Prompt => The expected output is every record below, transcribed exactly, with the pictures left out.

Extracted data =>
################

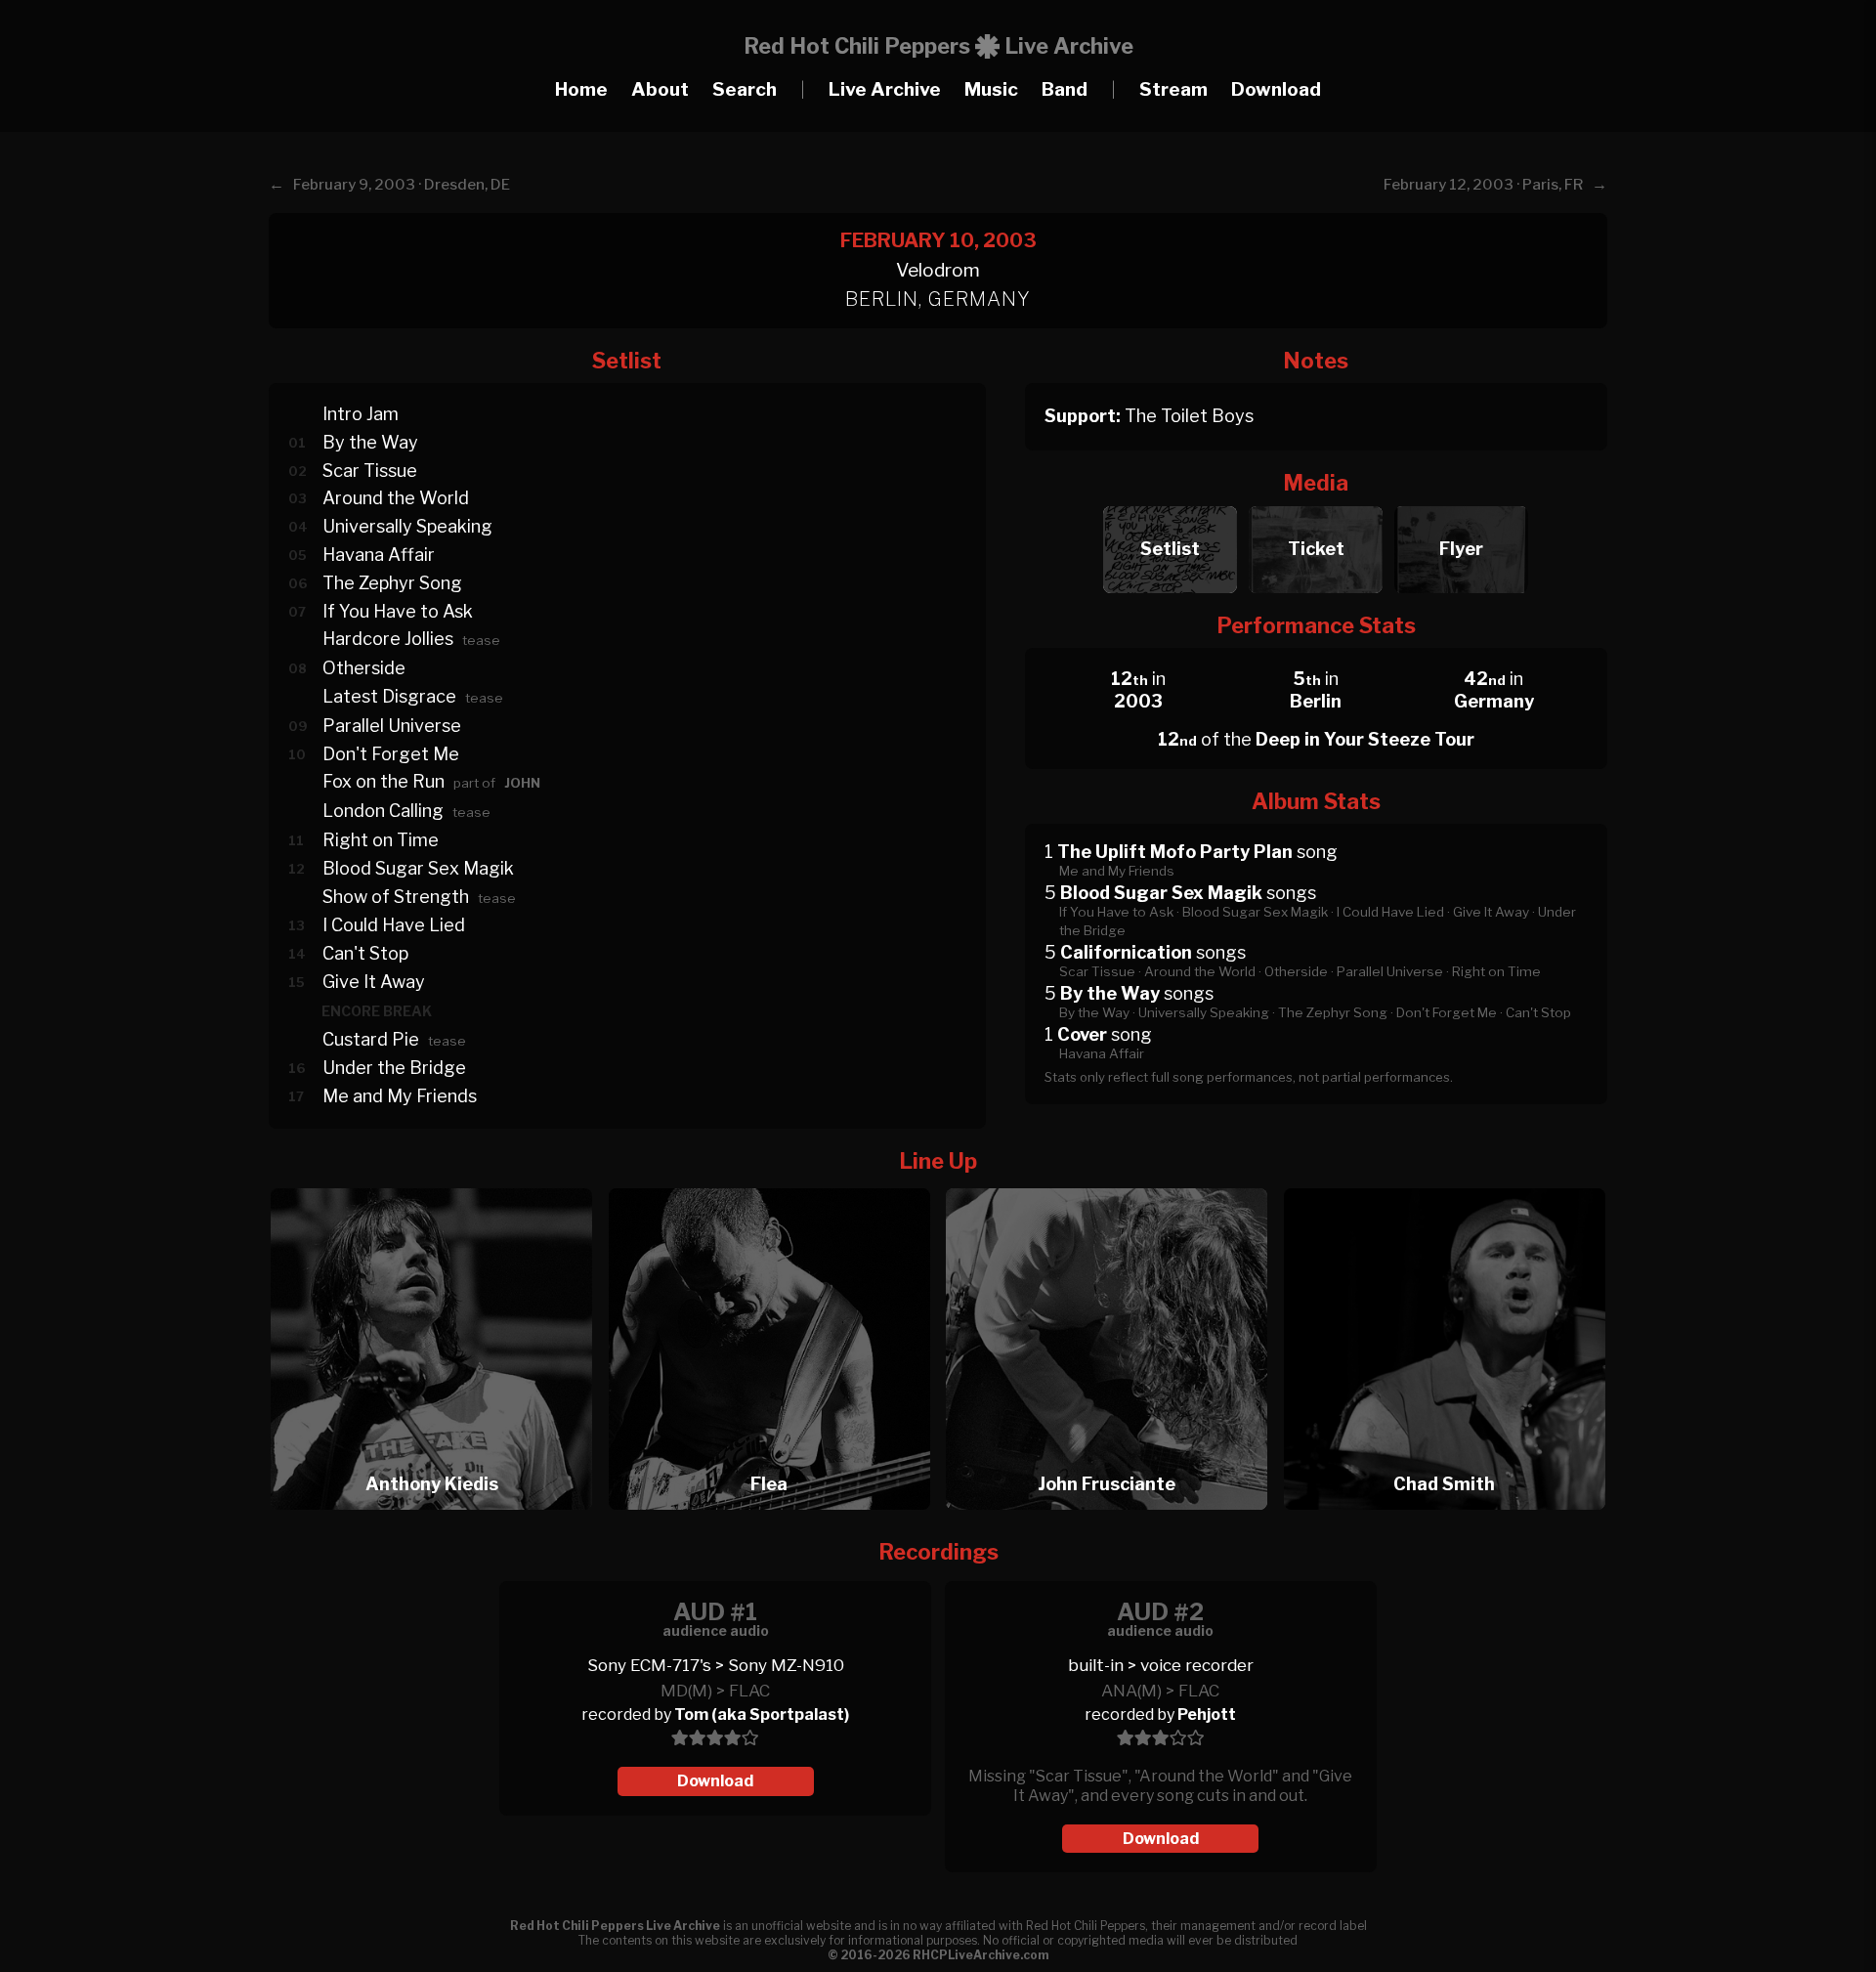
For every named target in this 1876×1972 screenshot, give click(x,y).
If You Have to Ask (397, 611)
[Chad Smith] (1444, 1183)
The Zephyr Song (392, 583)
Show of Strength (395, 896)
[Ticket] (1315, 501)
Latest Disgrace (389, 696)
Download (1276, 89)
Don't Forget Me (390, 754)
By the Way (370, 442)
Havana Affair (378, 554)
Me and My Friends (399, 1096)
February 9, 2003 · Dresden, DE (401, 184)
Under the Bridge (394, 1067)
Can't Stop (365, 953)
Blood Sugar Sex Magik (418, 868)
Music (991, 89)
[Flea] (776, 1183)
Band (1064, 89)
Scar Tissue (369, 470)
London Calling (383, 810)
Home (581, 89)
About (660, 89)
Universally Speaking (407, 526)
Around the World (395, 498)
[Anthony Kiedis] (438, 1183)
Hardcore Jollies (387, 638)
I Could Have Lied (393, 925)
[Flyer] (1461, 501)
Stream (1173, 89)
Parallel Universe (391, 725)
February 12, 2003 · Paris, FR (1483, 184)
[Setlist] (1170, 501)
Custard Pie (370, 1039)
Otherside (363, 668)
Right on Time (380, 840)
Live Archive (885, 89)
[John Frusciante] (1113, 1183)
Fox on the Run (383, 781)
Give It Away (373, 981)
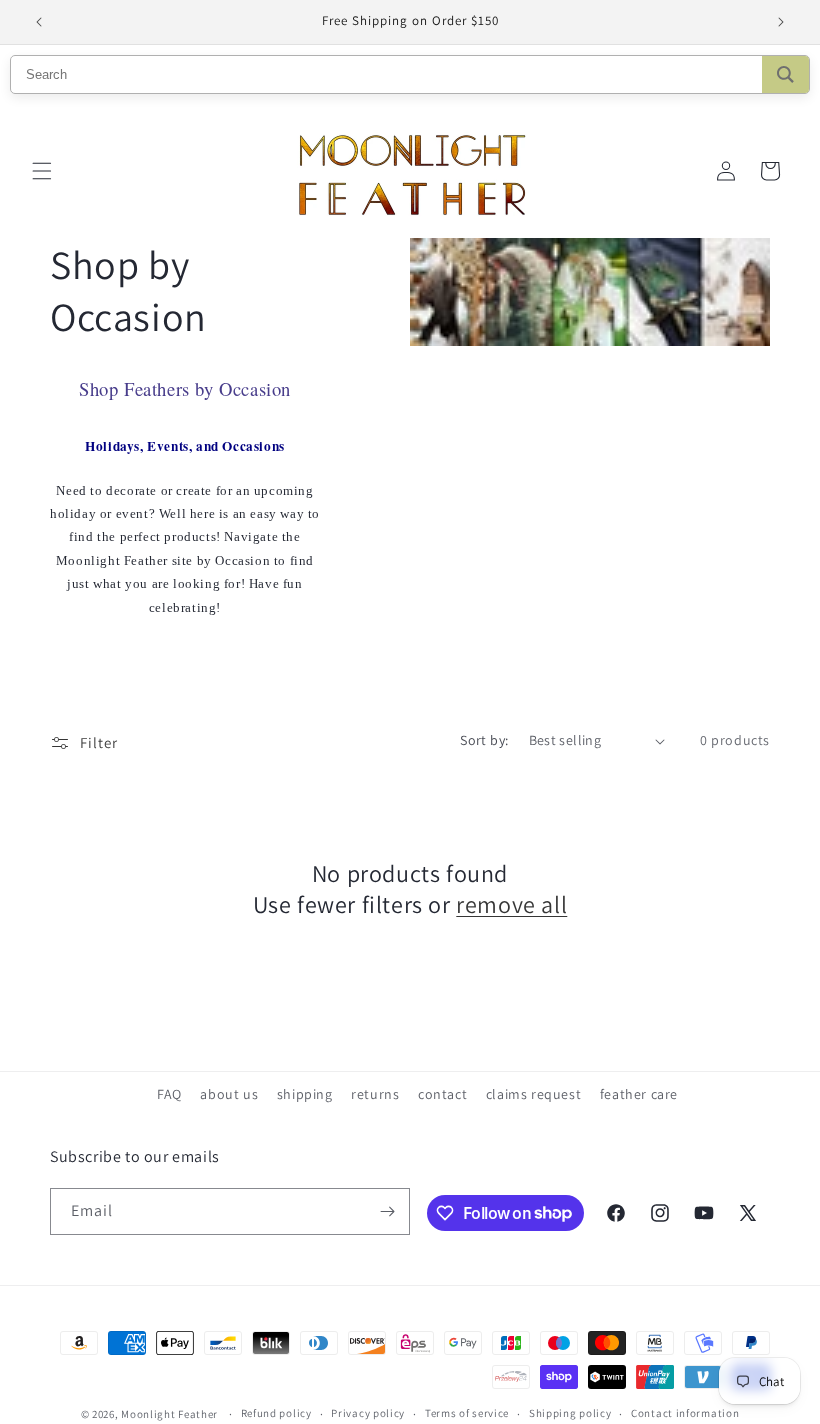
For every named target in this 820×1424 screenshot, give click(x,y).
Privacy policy (368, 1413)
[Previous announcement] (39, 22)
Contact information (685, 1413)
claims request (533, 1094)
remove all (511, 904)
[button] (42, 171)
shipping (305, 1094)
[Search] (785, 74)
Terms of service (467, 1413)
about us (229, 1094)
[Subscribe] (387, 1211)
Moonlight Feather (169, 1414)
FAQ (169, 1094)
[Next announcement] (781, 22)
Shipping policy (570, 1413)
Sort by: (484, 740)
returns (375, 1094)
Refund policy (276, 1413)
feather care (639, 1094)
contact (442, 1094)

################

Completed task =>
For every named target in this 1876×1972 screenshot, give click(x,y).
If You Have to Ask (397, 611)
[Chad Smith] (1444, 1183)
The Zephyr Song (392, 583)
Show of Strength (395, 896)
[Ticket] (1315, 501)
Latest Disgrace (389, 696)
Download (1276, 89)
Don't Forget Me (390, 754)
By the Way (370, 442)
Havana Affair (378, 554)
Me and My Friends (399, 1096)
February 9, 2003 · Dresden, DE (401, 184)
Under the Bridge (394, 1067)
Can't Stop (365, 953)
Blood Sugar Sex Magik (418, 868)
Music (991, 89)
[Flea] (776, 1183)
Band (1064, 89)
Scar Tissue (369, 470)
London Calling (383, 810)
Home (581, 89)
About (660, 89)
Universally Speaking (407, 526)
Around the World (395, 498)
[Anthony Kiedis] (438, 1183)
Hardcore Jollies (387, 638)
I Could Have Lied (393, 925)
[Flyer] (1461, 501)
Stream (1173, 89)
Parallel Universe (391, 725)
February 12, 2003 · Paris, FR (1483, 184)
[Setlist] (1170, 501)
Custard Pie (370, 1039)
Otherside (363, 668)
Right on Time (380, 840)
Live Archive (885, 89)
[John Frusciante] (1113, 1183)
Fox on the Run (383, 781)
Give It Away (373, 981)
For every named target in this 820×1424 screenshot, give click(x,y).
Privacy policy (368, 1413)
[Previous announcement] (39, 22)
Contact information (685, 1413)
claims request (533, 1094)
remove all (511, 904)
[button] (42, 171)
shipping (305, 1094)
[Search] (785, 74)
Terms of service (467, 1413)
about us (229, 1094)
[Subscribe] (387, 1211)
Moonlight Feather (169, 1414)
FAQ (169, 1094)
[Next announcement] (781, 22)
Shipping policy (570, 1413)
Sort by: (484, 740)
returns (375, 1094)
Refund policy (276, 1413)
feather care (639, 1094)
contact (442, 1094)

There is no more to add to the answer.